The Novag Citrine chess computer has a serial interface and uses reed switches and magnets to detect piece movement.  The DGT Project sells a full sized chessboard with special chessmen using RFID to identify individual pieces and this system is also available with a Bluetooth interface.  Both of these commercial products could be connected to an Arduino chess program.  What is needed is a reliable and affordable robotic arm.

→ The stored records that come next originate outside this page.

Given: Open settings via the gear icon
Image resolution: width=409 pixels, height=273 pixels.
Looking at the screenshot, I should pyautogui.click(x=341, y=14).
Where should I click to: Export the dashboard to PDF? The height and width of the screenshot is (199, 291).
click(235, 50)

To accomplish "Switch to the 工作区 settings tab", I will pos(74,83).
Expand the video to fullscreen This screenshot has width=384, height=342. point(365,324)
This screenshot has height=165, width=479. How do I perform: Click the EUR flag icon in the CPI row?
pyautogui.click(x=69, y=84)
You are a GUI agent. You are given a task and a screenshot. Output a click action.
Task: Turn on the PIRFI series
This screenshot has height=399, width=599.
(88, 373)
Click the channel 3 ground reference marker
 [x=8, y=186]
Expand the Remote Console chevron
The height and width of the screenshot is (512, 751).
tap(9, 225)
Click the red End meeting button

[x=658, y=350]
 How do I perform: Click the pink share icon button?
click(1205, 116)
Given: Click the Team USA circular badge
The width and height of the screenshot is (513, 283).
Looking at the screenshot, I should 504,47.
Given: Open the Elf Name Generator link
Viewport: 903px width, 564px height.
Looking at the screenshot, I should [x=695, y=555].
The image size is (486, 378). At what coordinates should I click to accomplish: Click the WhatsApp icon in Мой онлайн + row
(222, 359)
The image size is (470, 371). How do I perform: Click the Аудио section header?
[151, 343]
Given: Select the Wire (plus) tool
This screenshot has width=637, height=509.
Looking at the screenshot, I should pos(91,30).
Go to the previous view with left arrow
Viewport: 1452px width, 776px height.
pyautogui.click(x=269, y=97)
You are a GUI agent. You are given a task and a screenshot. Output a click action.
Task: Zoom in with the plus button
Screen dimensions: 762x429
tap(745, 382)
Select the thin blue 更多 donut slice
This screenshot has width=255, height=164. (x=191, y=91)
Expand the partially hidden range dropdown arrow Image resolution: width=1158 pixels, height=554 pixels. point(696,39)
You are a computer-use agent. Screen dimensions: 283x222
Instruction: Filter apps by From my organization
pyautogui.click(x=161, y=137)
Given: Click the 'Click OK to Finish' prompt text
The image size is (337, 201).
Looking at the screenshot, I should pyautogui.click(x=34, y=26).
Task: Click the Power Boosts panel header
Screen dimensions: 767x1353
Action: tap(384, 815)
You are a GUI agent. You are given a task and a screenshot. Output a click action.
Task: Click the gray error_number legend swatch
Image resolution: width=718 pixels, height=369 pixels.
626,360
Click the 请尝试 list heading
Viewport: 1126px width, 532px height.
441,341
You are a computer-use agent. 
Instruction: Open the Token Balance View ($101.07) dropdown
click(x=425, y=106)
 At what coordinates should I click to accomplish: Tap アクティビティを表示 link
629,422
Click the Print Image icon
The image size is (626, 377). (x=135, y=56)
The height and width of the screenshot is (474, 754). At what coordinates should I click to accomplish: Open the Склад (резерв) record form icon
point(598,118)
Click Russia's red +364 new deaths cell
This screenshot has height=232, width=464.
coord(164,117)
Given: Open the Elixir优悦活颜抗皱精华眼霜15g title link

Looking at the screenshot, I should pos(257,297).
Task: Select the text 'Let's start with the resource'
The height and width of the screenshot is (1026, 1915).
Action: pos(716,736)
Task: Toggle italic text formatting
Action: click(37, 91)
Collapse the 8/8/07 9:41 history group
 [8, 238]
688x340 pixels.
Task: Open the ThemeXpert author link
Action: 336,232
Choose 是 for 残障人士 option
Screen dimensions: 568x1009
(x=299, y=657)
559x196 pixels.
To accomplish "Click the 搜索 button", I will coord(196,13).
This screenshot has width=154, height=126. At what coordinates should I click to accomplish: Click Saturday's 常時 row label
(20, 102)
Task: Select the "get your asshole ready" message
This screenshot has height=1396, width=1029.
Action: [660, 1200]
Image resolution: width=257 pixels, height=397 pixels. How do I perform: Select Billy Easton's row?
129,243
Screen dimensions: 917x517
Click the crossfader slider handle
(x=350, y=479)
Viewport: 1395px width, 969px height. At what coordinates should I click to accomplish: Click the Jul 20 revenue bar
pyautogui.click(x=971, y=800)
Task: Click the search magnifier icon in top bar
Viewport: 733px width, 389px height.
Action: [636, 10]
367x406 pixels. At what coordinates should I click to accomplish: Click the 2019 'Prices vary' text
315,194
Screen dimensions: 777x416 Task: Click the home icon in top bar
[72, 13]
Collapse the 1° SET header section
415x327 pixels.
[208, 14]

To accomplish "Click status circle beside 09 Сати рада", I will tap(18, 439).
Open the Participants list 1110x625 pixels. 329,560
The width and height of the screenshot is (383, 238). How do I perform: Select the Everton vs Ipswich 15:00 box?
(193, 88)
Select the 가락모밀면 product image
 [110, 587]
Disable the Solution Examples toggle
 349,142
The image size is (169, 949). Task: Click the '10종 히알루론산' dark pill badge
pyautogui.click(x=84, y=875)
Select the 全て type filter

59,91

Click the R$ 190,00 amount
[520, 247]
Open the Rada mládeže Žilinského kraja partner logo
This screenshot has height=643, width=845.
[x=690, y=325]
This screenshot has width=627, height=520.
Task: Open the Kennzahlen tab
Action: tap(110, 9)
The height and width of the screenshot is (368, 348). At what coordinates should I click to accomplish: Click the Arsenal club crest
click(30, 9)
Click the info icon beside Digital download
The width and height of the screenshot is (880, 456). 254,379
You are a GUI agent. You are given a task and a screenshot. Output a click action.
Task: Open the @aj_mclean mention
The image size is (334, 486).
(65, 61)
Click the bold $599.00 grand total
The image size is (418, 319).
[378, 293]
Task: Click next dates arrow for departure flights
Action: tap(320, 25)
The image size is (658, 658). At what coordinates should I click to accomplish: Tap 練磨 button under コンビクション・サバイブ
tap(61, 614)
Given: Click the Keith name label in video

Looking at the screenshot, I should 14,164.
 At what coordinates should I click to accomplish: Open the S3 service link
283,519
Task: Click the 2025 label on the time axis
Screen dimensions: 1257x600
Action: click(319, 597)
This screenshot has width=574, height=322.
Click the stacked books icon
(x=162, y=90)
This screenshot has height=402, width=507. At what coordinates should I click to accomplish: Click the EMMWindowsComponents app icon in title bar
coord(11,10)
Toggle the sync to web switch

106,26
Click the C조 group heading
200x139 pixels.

Citrine:http:// http://www.chessusa.com/Merchant2/merchant.mvc?Screen=PROD&Product_Code=83-N01&Category_Code=ACC&Product_Count=1

DGT: http://digitalgametechnology.com/site/index.php/Electronic-Boards/dgt-bluetooth-wireless-e-board.html

[chessplayer]

There has been some progress with the chess program myopic; it can now solve traditional "Mate in N" chess problems.  Well, it can solve them if the value of N is not too big.  And only the first move of a forcing checkmating sequence is listed.  Also, the search is rather time-wise inefficient at this point.  Plus, the program doesn't yet understand serial input, so the input test position data has to be hard coded in the program source.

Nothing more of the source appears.